* WHAT YOU NEED TO DO: Pull out every line of the records below that contains the word "width". Case counts.

* RECORD EXCERPTS:

• • • • •

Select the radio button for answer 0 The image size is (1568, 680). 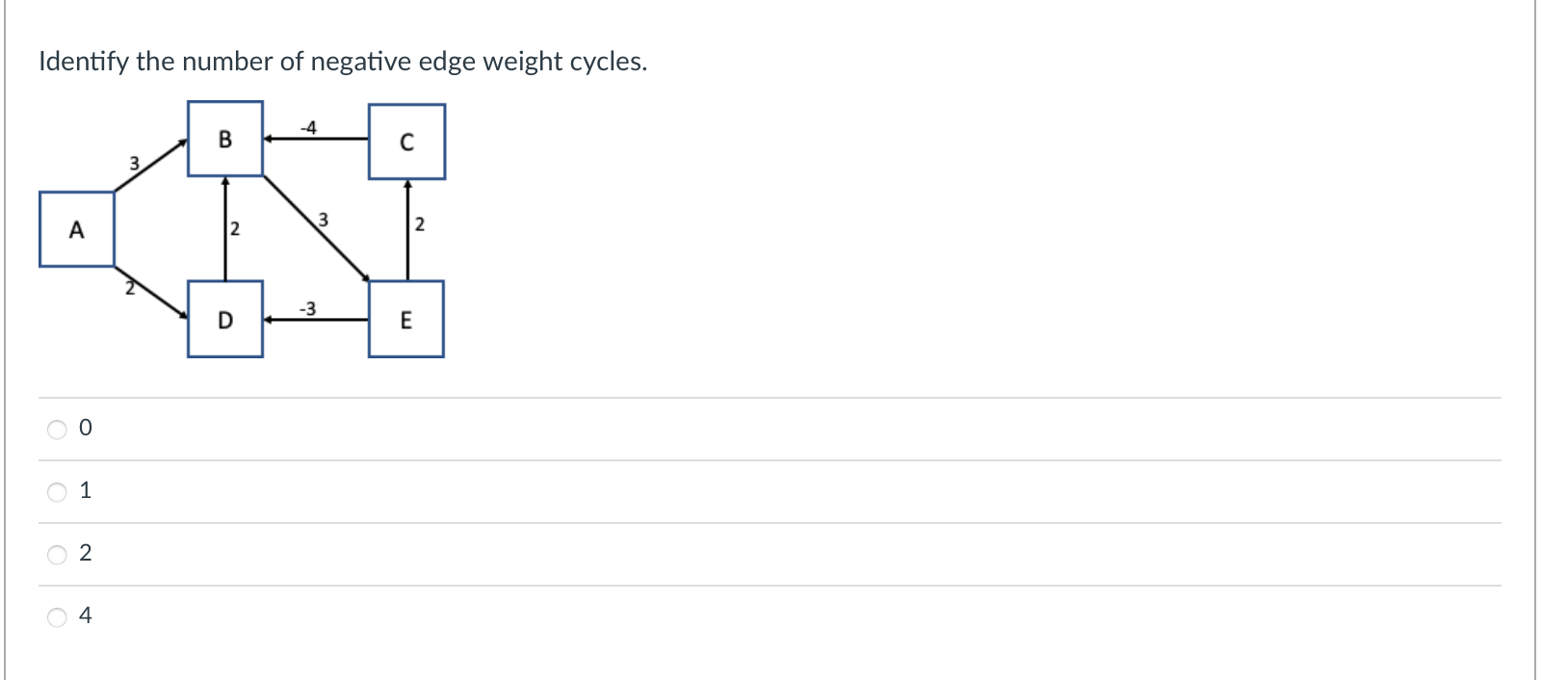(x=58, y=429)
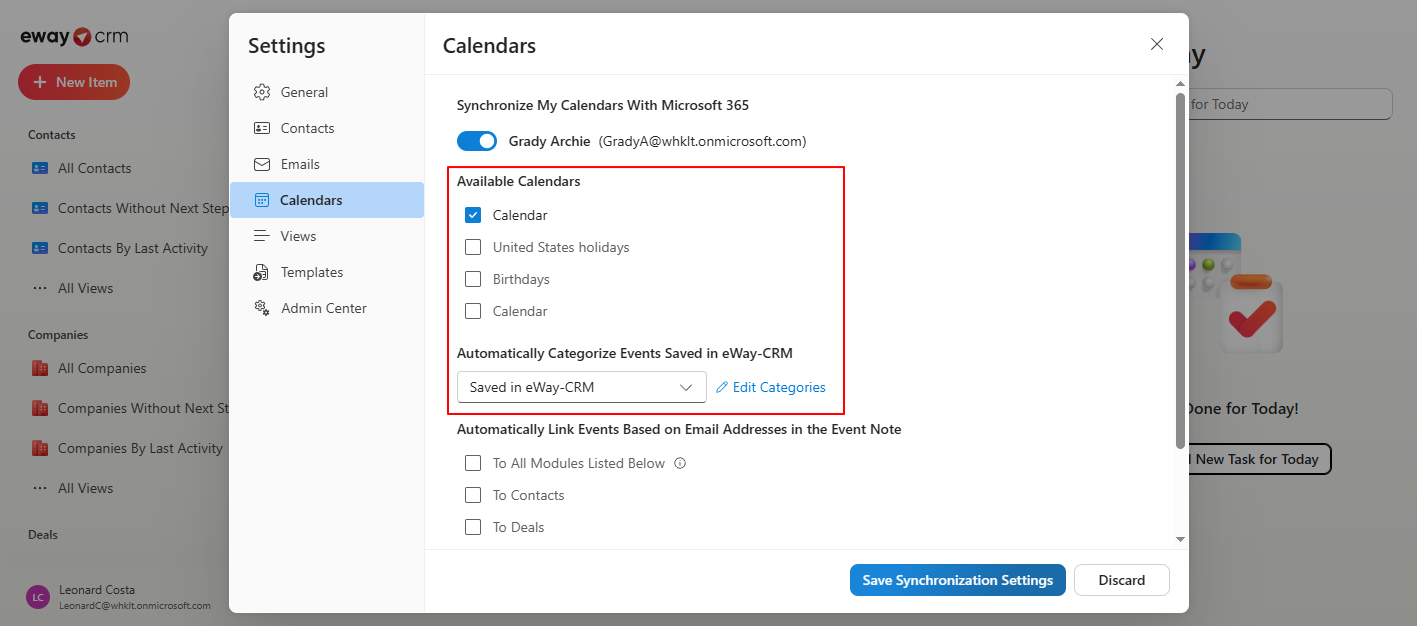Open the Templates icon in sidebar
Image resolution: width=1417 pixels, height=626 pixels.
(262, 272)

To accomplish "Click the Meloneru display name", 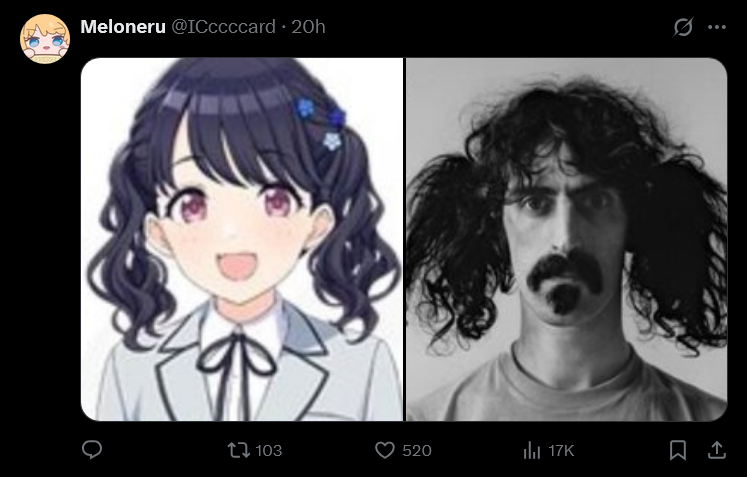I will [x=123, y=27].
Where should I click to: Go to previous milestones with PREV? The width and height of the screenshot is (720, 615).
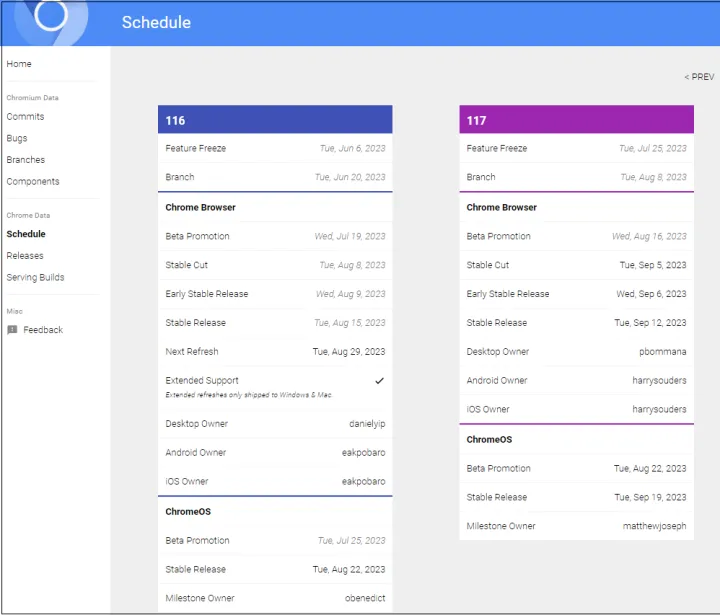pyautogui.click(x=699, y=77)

• • • • •

* SOLUTION TO THIS TASK:
Image resolution: width=1417 pixels, height=626 pixels.
Where should I click to: Go to previous milestones with PREV? The width and height of the screenshot is (720, 615).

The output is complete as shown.